Wide array of competition key to Canadian athletic progress

Credit: 
Journal File Photo

Before the season started, the expectations for the Queen’s men’s rugby team were clear: championship or nothing. 

They weren’t ambitious expectations.

The Gaels have won the Turner Trophy five times in the last six seasons. This year, they’ve dominated in all six of their games—including a rematch of last year’s OUA Final with Guelph, which they won handily 40-13. Frankly, it’s a remarkable streak considering the levels of year-to-year turnover in collegiate sports.

While the inherent lack of competition isn’t a problem for the Gaels, it’s a problem for the OUA and U Sports, the provincial and national governing bodies of university sport in Canada.

In 2016, Canadian Interuniversity Sport (CIS) was rebranded as U Sports with aims of turning the governing association into a business. Leaders of the change cited an untapped opportunity to draw the Canadian public’s eyes towards their students athletes. Plenty was left for the public to interpret—making the association a business was the most apparent shift towards the modern idea of an athletic association being profitable.

The decision to rebrand was a clear attempt to bridge the gulf-sized divide between the CIS and NCAA, the United States’ university athletic body.

U Sports continues to understand it’s a peak they’re far from reaching.

But what surpasses every website revamp and corporate restructuring U Sports makes, is their ability to consistently deliver a quality product: the sports and competition.

As such, the men’s rugby team presents one of the biggest barriers for the OUA and U Sports in their push for progress. 

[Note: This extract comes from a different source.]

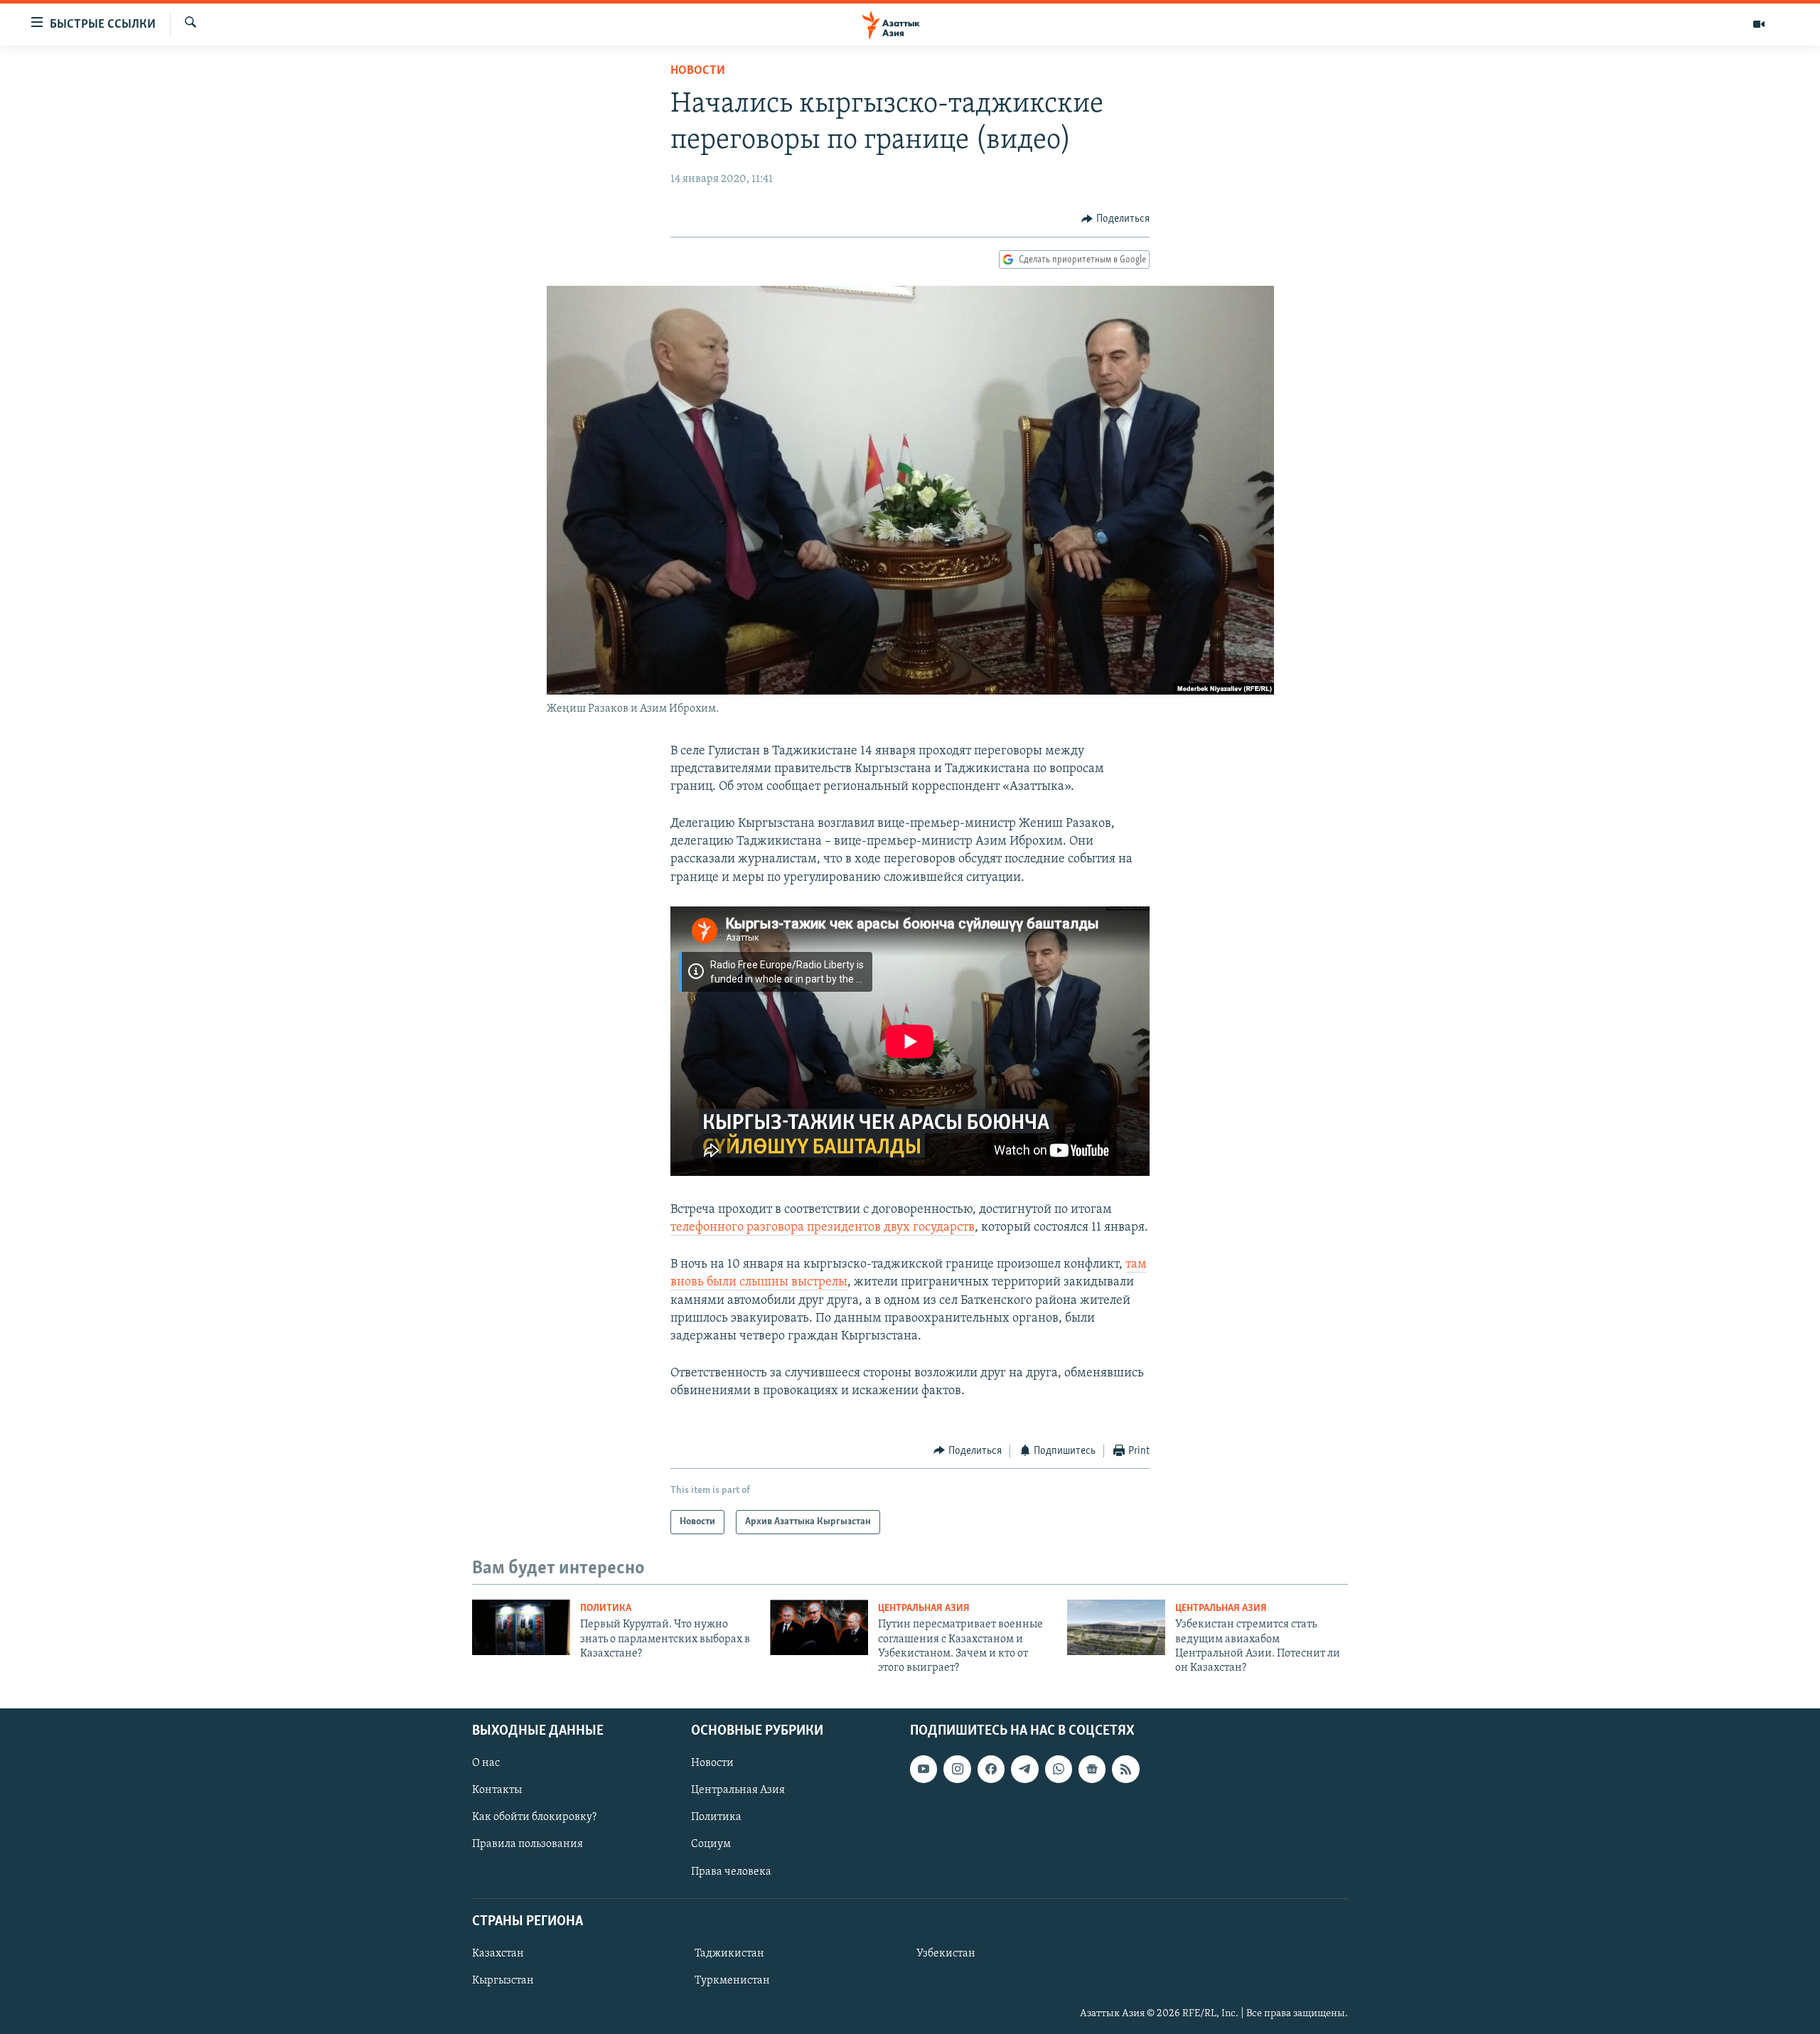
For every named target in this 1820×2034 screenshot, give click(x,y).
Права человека (731, 1871)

The alarming lack of parity in the league makes it fun for Queen’s fans, but only a handful of fanbases—Guelph and Laurier, specifically—will have a glimmer of hope in their eyes when the men’s rugby playoffs roll around. And for the common spectator, there’s not a lot to cheer for at all.

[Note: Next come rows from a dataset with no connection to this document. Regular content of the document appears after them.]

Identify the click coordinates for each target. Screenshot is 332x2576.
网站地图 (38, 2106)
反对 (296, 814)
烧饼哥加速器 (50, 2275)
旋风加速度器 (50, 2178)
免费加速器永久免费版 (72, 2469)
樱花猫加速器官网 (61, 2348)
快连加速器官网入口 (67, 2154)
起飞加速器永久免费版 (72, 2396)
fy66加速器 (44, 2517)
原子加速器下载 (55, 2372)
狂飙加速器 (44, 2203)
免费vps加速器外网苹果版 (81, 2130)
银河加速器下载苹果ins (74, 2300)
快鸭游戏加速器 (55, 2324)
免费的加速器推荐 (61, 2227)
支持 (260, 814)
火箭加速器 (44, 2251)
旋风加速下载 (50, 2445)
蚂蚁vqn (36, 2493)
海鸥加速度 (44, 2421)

It’s a critical factor  completely |antithetical to U Sports’ idea of progress. It squashes the idea of putting out a product that sells.

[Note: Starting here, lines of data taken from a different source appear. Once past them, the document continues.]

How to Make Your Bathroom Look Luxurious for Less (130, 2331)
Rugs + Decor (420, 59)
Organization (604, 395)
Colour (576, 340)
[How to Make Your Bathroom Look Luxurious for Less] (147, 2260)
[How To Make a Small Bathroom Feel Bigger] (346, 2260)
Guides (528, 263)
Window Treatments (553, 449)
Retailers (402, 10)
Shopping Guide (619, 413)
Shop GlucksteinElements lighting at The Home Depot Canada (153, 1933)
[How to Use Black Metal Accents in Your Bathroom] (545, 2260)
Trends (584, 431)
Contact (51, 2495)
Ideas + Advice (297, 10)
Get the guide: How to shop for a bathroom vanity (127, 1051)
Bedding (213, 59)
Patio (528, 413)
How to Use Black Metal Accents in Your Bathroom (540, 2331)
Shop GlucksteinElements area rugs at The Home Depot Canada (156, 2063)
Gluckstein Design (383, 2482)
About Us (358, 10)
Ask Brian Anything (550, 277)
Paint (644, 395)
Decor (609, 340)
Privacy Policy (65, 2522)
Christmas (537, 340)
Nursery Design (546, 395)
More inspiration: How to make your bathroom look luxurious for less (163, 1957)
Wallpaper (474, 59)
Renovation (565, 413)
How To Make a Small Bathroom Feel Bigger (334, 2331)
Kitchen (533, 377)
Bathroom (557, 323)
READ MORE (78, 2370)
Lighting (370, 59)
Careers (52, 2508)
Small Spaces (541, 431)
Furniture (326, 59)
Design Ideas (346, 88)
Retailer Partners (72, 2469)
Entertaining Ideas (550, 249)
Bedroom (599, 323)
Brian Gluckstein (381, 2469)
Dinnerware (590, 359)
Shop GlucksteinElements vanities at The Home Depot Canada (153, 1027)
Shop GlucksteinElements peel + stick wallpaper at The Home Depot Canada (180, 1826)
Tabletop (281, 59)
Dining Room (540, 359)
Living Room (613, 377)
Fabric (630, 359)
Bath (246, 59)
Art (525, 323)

Some leagues have managed to accomplish this. Currently, the OUA’s football standings hold four teams with six points and two with eight. Arguably U Sports’ marquee sport, they brought in over 10,000 spectators for last year’s Vanier Cup and had it broadcasted nationally.

While U Sports will never be the NCAA or create such a renowned event like March Madness, there are aspects they need to try to emulate. 

The allure of March Madness—the NCAA’s massively popular basketball tournament—comes from the upsets and unpredictability. If U Sports and the OUA can emulate a small piece of that, there’s grounds for progress.

U Sports’ mission is the right one. Canadian student-athletes deserve the recognition they’re starting to get, and it’s because of this remodelling that it’s slowly happening. But there’s a difference between bringing awareness to past and present students and drawing real genuine interest from the average person. 

It’s not an easy task, and it won’t happen overnight. But it can start with some simple, tight competition.